Choose a Standard: A, B, G or N?
The original mass-market flavor of Wi-Fi was 802.11b and in mid-2001, 802.11a hit the market, offering faster speeds but no backwards compatibility, since it uses a different frequency. Finally, in late 2002, 802.11g came along, offering both higher speeds and backwards compatibility with the large installed base of 802.11b equipment and now there's a turbo 11.g and an emerging 11.n, which is not yet standard.
These devices and cards operate in 802.11b mode, with a maximum throughput of 11MBps, with real-world data rates less than half that figure, 802.11b is obviously not meant for heavy-duty networking or streaming video.
The 802.11a and 802.11g both offer a rated 54Mbps, nearly five times the original standard, although at different frequencies. 802.11a and because it has as many as 23 unique, non-overlapping channels, it's better at tasks such as streaming voice, video and multimedia than 802.11b or g.

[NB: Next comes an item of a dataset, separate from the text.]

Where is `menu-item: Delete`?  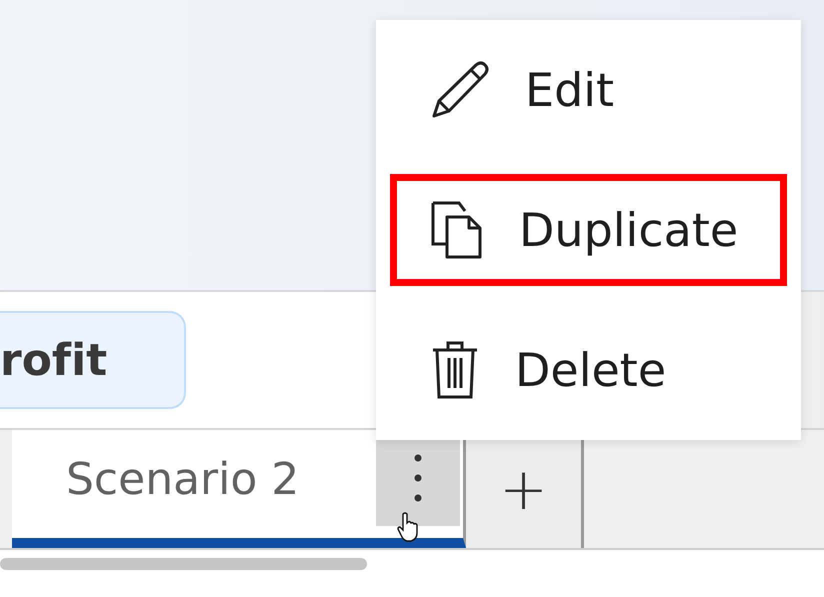 menu-item: Delete is located at coordinates (588, 370).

The 802.11g uses the 2.4GHz band, the same as 802.11b, and is backward compatible with 802.11b, so that 802.11b cards can connect to 802.11g access points, and vice versa.
That backward compatibility has helped 802.11g to emerge as the new standard in both home and office equipment. WiFi devices rated at 108Mbps as their raw top speed, but again, in real life, about 65Mbps. This faster, proprietary mode takes two Wi-Fi channels and "bonds" them together to achieve nearly double the throughput of one channel alone. The currently emerging, but NOT yet standard is .11n. Unless you have a very specific application, don't get the ubiquitous "pre-n" devices at this time.

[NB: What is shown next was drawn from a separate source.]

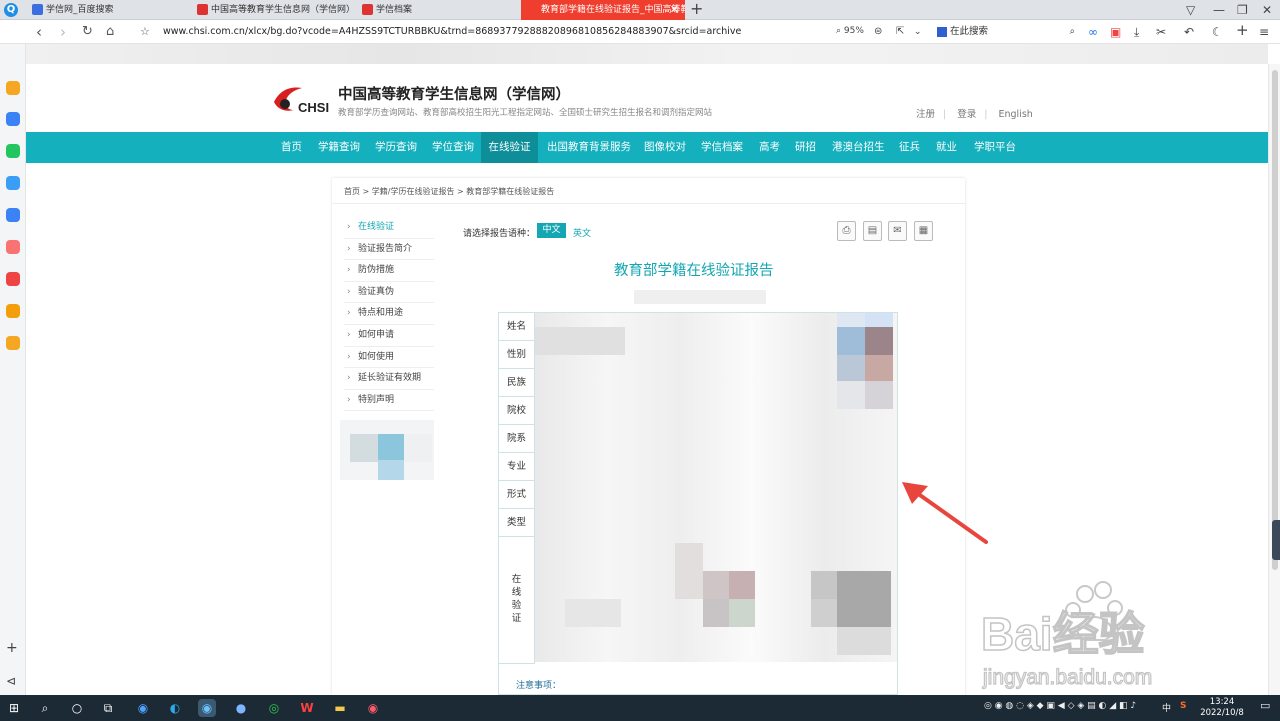 Image resolution: width=1280 pixels, height=721 pixels. What do you see at coordinates (850, 31) in the screenshot?
I see `zoom-indicator: ⌕ 95%` at bounding box center [850, 31].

Check your chipset: Probably the single biggest factor affecting compatibility and performance is the set of chips used in your card. Wi-Fi chips come from a long list of companies. It is important to know the chipset since different brands will more likely be compatible if they use the same chipset.
The Wi-Fi brand means that any Wi-Fi-labeled adapters should be compatible with cards and access points from other vendors, no matter what chips they're using. And for the most part, they are. However, the Wi-Fi seal doesn't guarantee you won't have compatibility issues when running a mixed network Such issues are cleared up in firmware updates.
These days most major vendors highly customize their adapters with specialized antenna designs and optimized firmware. Some also have ports for attaching external antennas to improve reception even further. So even with the same chipset, there can be major differences in performance between cards. There are even devices that let the antenna hang outside!
Antenna design is critical to the performance you will get out of your card because it determines both signal transmission strength and receive sensitivity.
Software drivers and firmware also affect performance, although not to as great a degree as antenna design and the basic chipset itself.
Soon you will be able to watch video from the DVD player in the living room on any TV in the house, and stream photos, music and video from your PC to your home theater, as well as make inexpensive long-distance calls over the Internet. (Make sure that your internet provided phone has a direct connection to 911.)
Every Wi-Fi device is essentially an access point, able to broadcast to every other adapter. Just like the Internet, Wi-Fi signals will be able to hop from device to device to reach their intended destination, rather than relying on extended-range antennas.
Public "hot spots", which are typically localized areas in cafés, airports, libraries, etc. where you can pick up a 'net connection. Beware: typically, the connection is NOT secure. Make sure it is a legitimate internet connection. Treat it like e-mail. All messages are open to the public. Encrypt if necessary. Now go enjoy the wonders of WiFi.